Цель задания —
Извлеките приведенный ниже текст о 1937 годе полностью и дословно.

Текст —
▼

Стоило особи оказаться не на месте в период истребления той или другой истребляемой в эту пору категории — и она, особь, могла оказаться стаканом, закатившимся в щель.
Митю не застали дома и не поленились съездить за ним в Киев. По какой-то незримой разверстке он принадлежал к той категории физиков, из которых следовало выбить признание в контрреволюционной террористической деятельности. Не застав на месте — съездили, схватили. Я же принадлежала в тридцать седьмом к категории жен — всего лишь. Не оказалась в роковую ночь дома — мое счастье. На поиски такой пустяковины, как жена, не хватало ни глаз, ни рук, ни ног, ни времени. Закатилась в щель — живи. Если я и была зимою 37/38-го стаканом, закатившимся в щель, — то, надо сказать, в щель не особенно глубокую. Узнав, что за мною приходили, я догадалась бежать. Куда? В какую нырнула глубь, недоступную всевидящему оку? В столицу Украины — Киев, к родителям арестованного мужа. Затем в город Ялту, на знаменитый крымский курорт. Потом вернулась, воротилась в Ленинград. Во время войны жила в столице Узбекистана, в Ташкенте.

▲

Данные —
▼

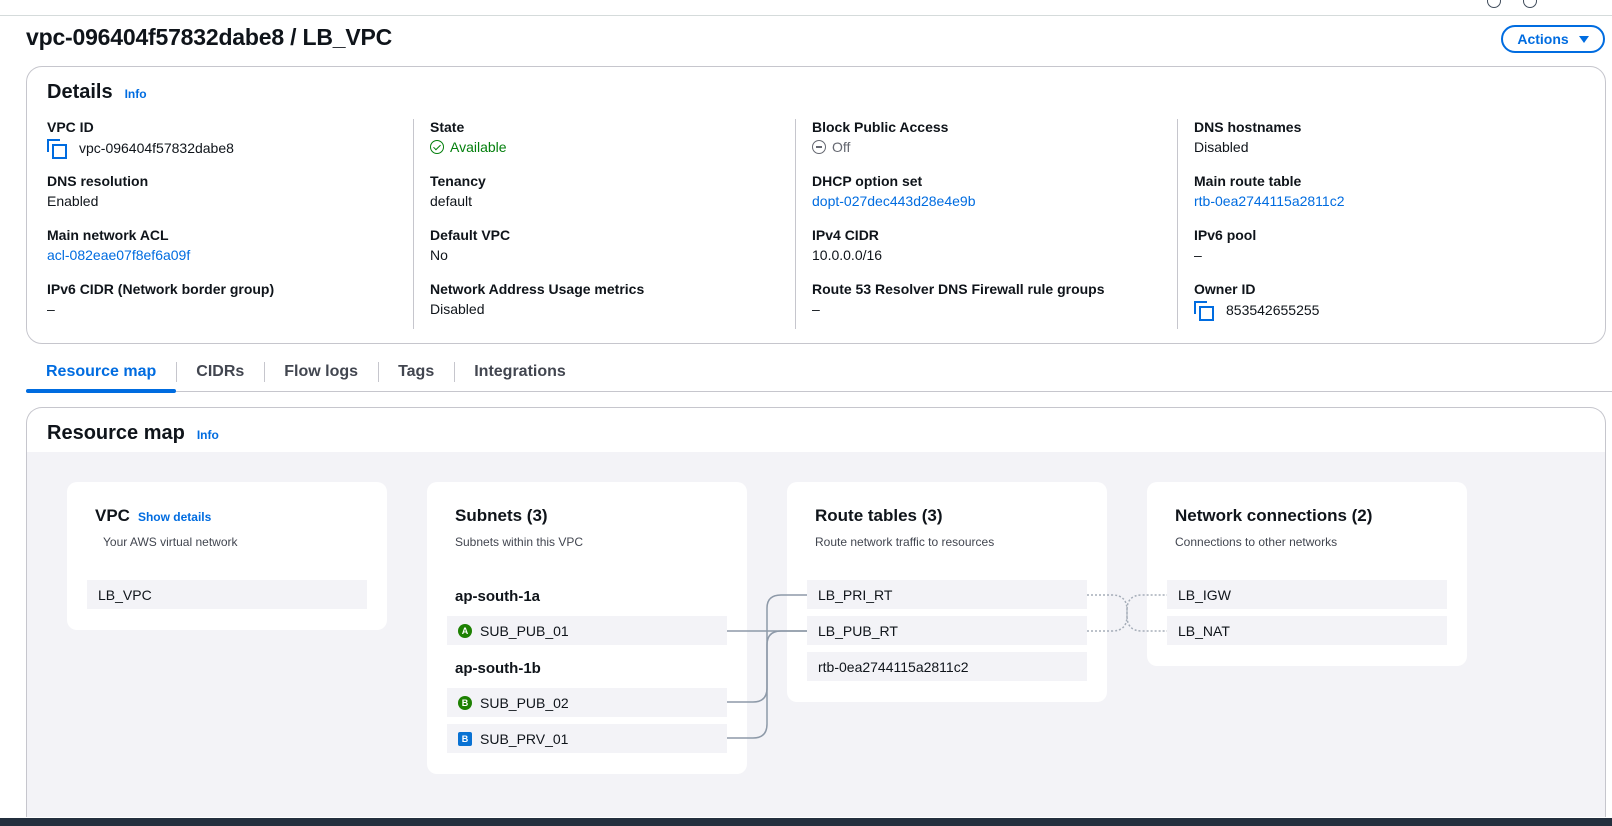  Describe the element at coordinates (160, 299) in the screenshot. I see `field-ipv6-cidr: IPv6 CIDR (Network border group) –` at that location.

▲

Результат —
Стоило особи оказаться не на месте в период истребления той или другой истребляемой в эту пору категории — и она, особь, могла оказаться стаканом, закатившимся в щель.
Митю не застали дома и не поленились съездить за ним в Киев. По какой-то незримой разверстке он принадлежал к той категории физиков, из которых следовало выбить признание в контрреволюционной террористической деятельности. Не застав на месте — съездили, схватили. Я же принадлежала в тридцать седьмом к категории жен — всего лишь. Не оказалась в роковую ночь дома — мое счастье. На поиски такой пустяковины, как жена, не хватало ни глаз, ни рук, ни ног, ни времени. Закатилась в щель — живи. Если я и была зимою 37/38-го стаканом, закатившимся в щель, — то, надо сказать, в щель не особенно глубокую. Узнав, что за мною приходили, я догадалась бежать. Куда? В какую нырнула глубь, недоступную всевидящему оку? В столицу Украины — Киев, к родителям арестованного мужа. Затем в город Ялту, на знаменитый крымский курорт. Потом вернулась, воротилась в Ленинград. Во время войны жила в столице Узбекистана, в Ташкенте.